И по этому вопросу у нас целый ворох проблем. В нашей стране практически не выпускают аналогов западных дорогостоящих лекарств.
Кроме того, всё в той же Европе, согласно директиве ЕС от 2001 года, жизненно необходимые лекарства регистрируются даже в том случае, если не хватает данных клинических испытаний. То есть людям, совсем потерявшим надежду, госсистема предоставляет хоть какой-то шанс на дальнейшую нормальную жизнь. Власти понимают, для того чтобы накопить полный объем информации, должно пройти огромное количество времени, поскольку больных не так много и испытаний вследствие этого тоже. У нас же нет и этого.
Кроме того, в Евросоюзе разработчикам медикаментов предоставляются административные и финансовые льготы. Например, бесплатная помощь при составлении протокола: 50-процентное снижение пошлин на этапе предрегистрации, 50-процентное снижение всех пошлин в первый год после одобрения, ускоренная процедура рассмотрения документов, предоставление продленных эксклюзивных прав на продажу препарата до 7–10 лет и прочее.
В рамках Народного фронта планируется создать одиннадцать центров мониторинга.
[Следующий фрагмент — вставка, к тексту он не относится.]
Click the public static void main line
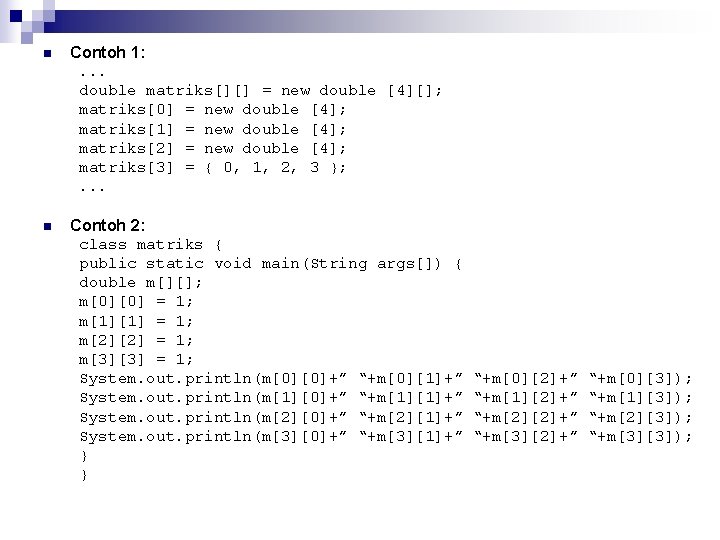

Один из них будет заниматься вопросами медицины. Проблемы орфанных больных войдут в круг курируемых вопросов этого центра?
Да, войдут обязательно. Центр мониторинга будет проводить постоянный сбор данных, анализ ситуации в регионах. Специалисты будут работать с людьми, рассматривать конкретные обращения пациентов. Кроме того, мы планируем формировать рейтинги как медицинских организаций на местах, так и федеральных субъектов по критериям качества, доступности.
В сферу наших задач войдет и анализ российского законодательства в сфере здравоохранения. Сегодня многие нормативные акты устарели. Белые пятна, неточности, разночтения тоже ничего хорошего не несут. Центр будет всё это находить и вносить предложения по исправлению.
Что именно вы предлагаете?
Во-первых, перевод орфанных больных с регионального финансирования на федеральное. В середине января я направлял главе Минздрава Веронике Скворцовой письмо с этим предложением. Уверен, что работа над этим вопросом продолжится.
Во-вторых, в кратчайшие сроки закончить формирование федерального регистра всех больных. На его основании просчитать, сколько все-таки денег необходимо. Плюс необходимо завершить работу и утвердить стандарты оказания медпомощи с последующим включением препаратов в список жизненно необходимых.
В-третьих, важно прописать критерии назначения и критерии отмены для всех лекарств. Сейчас эти директивы работают лишь относительно некоторых препаратов. А тем временем их наличие не менее важно, чем тот же регистр или стандарты. Поскольку зачастую за спиной родителей больного ребенка находятся «благожелатели», советующие приобретать дорогое лекарство даже в том случае, если оно уже не помогает. Именно потому должна существовать некая линия, перейдя через которую больным должен отменяться или назначаться препарат.